START Data supplied
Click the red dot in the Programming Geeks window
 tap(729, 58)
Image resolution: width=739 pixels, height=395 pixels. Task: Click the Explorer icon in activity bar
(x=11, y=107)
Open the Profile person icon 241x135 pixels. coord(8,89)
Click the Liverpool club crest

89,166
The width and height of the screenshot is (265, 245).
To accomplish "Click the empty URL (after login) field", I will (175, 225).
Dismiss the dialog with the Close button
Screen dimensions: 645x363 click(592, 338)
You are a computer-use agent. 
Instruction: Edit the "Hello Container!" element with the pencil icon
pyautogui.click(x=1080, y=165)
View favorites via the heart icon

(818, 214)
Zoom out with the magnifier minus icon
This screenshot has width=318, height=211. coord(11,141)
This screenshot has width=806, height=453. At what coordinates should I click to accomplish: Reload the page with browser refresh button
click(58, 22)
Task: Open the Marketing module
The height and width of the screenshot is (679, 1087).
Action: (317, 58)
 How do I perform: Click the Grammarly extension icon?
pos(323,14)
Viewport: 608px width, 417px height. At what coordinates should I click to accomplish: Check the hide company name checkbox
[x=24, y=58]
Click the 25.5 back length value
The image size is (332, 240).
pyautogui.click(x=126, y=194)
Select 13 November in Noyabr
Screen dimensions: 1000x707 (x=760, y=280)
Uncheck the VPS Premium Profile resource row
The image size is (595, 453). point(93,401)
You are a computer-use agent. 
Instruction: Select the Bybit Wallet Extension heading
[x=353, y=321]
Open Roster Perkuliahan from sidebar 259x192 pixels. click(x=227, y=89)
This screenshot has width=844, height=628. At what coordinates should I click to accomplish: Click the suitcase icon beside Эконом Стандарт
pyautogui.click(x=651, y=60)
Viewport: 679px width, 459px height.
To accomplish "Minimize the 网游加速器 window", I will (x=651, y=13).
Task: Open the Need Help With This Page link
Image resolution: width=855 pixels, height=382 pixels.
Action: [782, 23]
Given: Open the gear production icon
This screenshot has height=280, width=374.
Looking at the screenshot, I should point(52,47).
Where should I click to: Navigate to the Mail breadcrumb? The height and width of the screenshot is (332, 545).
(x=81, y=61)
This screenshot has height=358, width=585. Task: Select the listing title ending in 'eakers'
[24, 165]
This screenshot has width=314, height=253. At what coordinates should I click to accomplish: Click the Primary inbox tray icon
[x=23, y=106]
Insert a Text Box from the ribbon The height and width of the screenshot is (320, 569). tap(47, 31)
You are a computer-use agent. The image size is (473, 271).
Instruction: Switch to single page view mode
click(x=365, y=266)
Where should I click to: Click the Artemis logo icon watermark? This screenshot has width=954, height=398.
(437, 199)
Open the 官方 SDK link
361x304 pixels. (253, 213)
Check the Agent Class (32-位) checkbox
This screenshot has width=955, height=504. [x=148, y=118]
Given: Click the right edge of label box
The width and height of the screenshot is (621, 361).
END Data supplied
• **Your task**
Please give an exact copy of the entries above, from the line with "Where should I click to: Navigate" down to the line with "You are a computer-use agent. The", inclusive, and nothing else.

• **Written solution**
Where should I click to: Navigate to the Mail breadcrumb? The height and width of the screenshot is (332, 545).
(x=81, y=61)
This screenshot has height=358, width=585. Task: Select the listing title ending in 'eakers'
[24, 165]
This screenshot has width=314, height=253. At what coordinates should I click to accomplish: Click the Primary inbox tray icon
[x=23, y=106]
Insert a Text Box from the ribbon The height and width of the screenshot is (320, 569). tap(47, 31)
You are a computer-use agent. The image size is (473, 271).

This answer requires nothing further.